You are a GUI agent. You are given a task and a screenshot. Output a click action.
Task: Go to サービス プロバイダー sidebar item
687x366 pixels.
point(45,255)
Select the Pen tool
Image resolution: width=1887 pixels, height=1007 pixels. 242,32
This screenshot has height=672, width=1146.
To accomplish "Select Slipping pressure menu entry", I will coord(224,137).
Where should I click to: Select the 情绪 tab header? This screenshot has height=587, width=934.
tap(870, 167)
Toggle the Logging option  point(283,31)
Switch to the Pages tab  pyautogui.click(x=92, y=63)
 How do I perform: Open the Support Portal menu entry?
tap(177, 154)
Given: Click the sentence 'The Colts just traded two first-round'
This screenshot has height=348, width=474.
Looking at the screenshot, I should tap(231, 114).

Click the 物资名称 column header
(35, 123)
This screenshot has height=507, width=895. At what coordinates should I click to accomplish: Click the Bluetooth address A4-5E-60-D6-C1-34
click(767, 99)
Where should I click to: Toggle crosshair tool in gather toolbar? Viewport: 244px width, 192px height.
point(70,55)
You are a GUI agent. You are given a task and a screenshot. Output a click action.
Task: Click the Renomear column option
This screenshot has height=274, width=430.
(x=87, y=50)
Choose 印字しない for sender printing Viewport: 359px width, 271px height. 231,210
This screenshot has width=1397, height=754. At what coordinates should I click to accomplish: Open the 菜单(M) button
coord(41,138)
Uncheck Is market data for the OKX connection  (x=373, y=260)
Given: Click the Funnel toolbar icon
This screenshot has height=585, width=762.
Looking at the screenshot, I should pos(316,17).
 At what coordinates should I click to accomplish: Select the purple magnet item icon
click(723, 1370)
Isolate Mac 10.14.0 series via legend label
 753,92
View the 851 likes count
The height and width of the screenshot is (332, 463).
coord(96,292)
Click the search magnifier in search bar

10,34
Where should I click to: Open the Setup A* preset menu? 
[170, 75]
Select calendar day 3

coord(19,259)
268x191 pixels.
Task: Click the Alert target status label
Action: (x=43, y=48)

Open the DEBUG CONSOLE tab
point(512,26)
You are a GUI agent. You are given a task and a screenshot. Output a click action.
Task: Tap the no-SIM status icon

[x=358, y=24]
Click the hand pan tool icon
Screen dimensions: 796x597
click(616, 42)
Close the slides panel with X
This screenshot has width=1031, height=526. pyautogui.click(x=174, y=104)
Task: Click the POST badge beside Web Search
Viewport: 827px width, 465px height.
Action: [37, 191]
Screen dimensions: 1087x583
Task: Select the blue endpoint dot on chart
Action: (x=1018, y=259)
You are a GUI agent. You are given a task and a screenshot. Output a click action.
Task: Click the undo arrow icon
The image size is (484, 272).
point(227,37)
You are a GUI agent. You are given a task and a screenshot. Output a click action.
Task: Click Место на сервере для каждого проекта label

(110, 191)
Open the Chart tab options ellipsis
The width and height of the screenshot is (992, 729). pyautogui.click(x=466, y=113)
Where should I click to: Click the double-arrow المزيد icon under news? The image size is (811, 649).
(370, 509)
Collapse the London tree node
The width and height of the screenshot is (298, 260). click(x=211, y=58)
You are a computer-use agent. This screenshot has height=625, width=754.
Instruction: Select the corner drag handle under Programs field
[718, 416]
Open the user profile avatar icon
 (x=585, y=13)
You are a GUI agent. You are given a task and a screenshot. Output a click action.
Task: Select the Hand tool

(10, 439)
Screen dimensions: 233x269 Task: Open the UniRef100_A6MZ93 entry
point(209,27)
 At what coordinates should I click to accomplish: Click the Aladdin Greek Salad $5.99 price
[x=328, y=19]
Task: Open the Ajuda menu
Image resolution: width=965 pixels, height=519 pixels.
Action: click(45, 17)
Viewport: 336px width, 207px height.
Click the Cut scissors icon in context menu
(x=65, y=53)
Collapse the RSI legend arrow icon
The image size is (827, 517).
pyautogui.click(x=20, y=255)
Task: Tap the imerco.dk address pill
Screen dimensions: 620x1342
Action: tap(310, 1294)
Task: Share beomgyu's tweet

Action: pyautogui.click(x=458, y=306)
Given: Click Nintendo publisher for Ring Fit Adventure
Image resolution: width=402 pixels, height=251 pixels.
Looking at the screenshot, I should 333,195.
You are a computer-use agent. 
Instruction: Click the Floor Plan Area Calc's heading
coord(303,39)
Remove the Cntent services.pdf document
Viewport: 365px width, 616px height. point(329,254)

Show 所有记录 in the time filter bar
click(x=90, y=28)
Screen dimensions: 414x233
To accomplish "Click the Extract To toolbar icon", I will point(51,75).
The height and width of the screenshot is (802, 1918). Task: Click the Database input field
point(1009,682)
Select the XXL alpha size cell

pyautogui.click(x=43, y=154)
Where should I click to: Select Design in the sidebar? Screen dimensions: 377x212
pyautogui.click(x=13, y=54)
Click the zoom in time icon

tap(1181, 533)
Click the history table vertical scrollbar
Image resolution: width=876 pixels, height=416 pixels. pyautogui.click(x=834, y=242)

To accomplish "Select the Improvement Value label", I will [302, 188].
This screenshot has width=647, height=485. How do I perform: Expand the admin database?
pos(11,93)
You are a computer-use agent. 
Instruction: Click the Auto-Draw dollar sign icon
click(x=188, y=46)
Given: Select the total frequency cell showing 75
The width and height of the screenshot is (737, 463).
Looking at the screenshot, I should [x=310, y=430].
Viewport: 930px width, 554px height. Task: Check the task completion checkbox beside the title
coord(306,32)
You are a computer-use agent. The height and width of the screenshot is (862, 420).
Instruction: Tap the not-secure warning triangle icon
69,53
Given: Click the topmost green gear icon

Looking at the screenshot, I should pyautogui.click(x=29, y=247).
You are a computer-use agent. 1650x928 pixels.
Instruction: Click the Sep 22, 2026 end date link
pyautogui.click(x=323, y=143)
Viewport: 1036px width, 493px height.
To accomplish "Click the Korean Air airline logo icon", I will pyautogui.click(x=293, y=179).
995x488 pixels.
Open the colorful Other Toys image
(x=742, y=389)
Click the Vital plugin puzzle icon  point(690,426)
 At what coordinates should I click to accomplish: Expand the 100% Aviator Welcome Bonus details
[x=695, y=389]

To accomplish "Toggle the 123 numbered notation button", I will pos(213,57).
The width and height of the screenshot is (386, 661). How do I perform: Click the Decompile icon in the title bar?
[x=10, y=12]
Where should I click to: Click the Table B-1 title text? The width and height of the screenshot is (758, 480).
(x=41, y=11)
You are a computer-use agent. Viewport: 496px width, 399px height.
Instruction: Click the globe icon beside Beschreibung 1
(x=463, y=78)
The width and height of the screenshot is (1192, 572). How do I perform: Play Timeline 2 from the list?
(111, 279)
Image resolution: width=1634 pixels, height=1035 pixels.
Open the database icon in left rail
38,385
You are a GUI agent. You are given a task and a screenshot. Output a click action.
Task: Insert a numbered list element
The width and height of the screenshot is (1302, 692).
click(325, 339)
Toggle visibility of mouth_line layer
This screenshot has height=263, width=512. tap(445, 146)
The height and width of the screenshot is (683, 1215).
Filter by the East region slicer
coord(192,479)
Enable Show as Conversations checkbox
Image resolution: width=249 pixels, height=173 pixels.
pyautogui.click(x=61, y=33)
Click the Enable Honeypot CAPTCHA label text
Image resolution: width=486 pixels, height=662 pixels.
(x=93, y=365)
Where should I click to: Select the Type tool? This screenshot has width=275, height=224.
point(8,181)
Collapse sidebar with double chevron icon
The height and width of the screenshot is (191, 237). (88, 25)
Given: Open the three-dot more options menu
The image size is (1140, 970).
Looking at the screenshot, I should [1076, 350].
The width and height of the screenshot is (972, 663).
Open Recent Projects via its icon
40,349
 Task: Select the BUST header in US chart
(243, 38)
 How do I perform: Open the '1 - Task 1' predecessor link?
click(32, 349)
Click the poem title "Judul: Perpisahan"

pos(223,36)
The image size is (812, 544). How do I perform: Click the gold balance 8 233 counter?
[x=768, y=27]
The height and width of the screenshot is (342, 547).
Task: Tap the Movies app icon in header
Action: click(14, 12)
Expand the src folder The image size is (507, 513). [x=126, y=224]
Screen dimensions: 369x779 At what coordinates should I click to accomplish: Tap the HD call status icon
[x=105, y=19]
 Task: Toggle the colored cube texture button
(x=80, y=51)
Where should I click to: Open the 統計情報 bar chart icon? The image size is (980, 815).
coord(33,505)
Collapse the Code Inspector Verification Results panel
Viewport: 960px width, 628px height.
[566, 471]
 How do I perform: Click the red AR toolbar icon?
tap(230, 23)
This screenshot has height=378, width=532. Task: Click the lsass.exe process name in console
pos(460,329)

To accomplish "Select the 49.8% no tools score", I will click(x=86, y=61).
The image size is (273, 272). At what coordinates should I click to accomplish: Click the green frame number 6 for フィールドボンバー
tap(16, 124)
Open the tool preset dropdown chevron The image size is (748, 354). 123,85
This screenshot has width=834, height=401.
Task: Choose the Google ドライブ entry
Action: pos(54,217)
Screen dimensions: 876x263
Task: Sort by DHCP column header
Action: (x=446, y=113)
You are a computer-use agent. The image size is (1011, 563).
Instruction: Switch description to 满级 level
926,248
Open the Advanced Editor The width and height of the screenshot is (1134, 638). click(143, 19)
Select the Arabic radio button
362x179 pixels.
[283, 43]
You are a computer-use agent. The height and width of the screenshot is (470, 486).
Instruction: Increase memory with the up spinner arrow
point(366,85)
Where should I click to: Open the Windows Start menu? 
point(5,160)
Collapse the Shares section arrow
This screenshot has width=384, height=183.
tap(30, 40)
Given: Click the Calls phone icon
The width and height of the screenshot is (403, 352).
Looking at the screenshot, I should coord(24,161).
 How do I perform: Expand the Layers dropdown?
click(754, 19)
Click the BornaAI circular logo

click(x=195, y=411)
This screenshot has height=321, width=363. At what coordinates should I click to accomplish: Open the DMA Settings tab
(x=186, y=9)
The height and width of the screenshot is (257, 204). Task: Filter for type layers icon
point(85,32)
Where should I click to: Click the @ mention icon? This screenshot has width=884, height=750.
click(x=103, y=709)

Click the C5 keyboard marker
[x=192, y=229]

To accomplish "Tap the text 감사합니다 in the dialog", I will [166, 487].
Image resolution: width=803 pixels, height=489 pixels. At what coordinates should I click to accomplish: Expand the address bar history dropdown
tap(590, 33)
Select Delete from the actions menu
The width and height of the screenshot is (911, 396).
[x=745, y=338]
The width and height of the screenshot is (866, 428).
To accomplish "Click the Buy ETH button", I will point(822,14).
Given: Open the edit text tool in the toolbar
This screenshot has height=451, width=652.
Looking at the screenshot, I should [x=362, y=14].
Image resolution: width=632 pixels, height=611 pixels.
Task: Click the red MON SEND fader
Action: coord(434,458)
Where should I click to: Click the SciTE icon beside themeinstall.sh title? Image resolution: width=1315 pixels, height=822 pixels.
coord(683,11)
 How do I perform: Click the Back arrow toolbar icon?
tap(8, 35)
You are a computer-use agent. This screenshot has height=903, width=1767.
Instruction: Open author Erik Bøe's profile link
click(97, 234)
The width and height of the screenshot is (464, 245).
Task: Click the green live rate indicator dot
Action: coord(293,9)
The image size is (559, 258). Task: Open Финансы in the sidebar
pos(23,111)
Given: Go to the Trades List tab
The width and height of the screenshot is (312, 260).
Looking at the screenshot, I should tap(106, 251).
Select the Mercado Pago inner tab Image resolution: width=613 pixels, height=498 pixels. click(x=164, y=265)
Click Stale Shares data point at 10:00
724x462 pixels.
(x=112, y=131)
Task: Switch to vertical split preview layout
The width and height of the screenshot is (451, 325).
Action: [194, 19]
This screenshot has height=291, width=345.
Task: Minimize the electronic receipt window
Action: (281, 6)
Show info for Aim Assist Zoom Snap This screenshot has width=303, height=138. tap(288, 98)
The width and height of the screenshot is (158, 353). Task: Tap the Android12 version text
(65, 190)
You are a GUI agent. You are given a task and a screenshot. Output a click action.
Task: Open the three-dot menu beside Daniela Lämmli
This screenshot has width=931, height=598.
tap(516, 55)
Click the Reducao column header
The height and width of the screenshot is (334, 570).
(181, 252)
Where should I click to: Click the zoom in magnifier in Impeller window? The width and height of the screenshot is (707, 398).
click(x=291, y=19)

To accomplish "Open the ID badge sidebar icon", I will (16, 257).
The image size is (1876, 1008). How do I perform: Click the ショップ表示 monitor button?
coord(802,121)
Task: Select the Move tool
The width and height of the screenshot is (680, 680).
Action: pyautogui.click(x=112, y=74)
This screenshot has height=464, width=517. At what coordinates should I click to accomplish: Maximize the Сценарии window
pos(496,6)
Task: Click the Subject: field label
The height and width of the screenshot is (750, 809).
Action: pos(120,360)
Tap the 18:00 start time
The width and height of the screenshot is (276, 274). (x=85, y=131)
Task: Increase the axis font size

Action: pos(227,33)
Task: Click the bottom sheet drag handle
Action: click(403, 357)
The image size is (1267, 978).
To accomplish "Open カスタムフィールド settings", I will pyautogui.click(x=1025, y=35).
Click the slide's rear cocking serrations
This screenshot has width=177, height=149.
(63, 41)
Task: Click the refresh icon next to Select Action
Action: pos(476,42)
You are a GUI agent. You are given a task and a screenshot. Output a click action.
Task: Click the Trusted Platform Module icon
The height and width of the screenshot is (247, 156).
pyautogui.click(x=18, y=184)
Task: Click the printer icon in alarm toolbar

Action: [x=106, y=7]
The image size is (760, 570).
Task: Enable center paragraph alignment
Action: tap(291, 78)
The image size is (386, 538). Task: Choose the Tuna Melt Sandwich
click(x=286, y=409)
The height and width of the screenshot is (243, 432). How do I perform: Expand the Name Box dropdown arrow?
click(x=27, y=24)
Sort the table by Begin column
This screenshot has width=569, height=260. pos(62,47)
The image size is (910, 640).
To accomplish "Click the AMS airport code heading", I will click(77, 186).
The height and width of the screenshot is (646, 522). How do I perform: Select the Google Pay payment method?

---+---

Exercise aim: Up to and including the line with "Given: Click the sentence", transcribe the entries above exactly, starting from their first line.

Output of the task:
You are a GUI agent. You are given a task and a screenshot. Output a click action.
Task: Go to サービス プロバイダー sidebar item
687x366 pixels.
point(45,255)
Select the Pen tool
Image resolution: width=1887 pixels, height=1007 pixels. 242,32
This screenshot has height=672, width=1146.
To accomplish "Select Slipping pressure menu entry", I will coord(224,137).
Where should I click to: Select the 情绪 tab header? This screenshot has height=587, width=934.
tap(870, 167)
Toggle the Logging option  point(283,31)
Switch to the Pages tab  pyautogui.click(x=92, y=63)
 How do I perform: Open the Support Portal menu entry?
tap(177, 154)
Given: Click the sentence 'The Colts just traded two first-round'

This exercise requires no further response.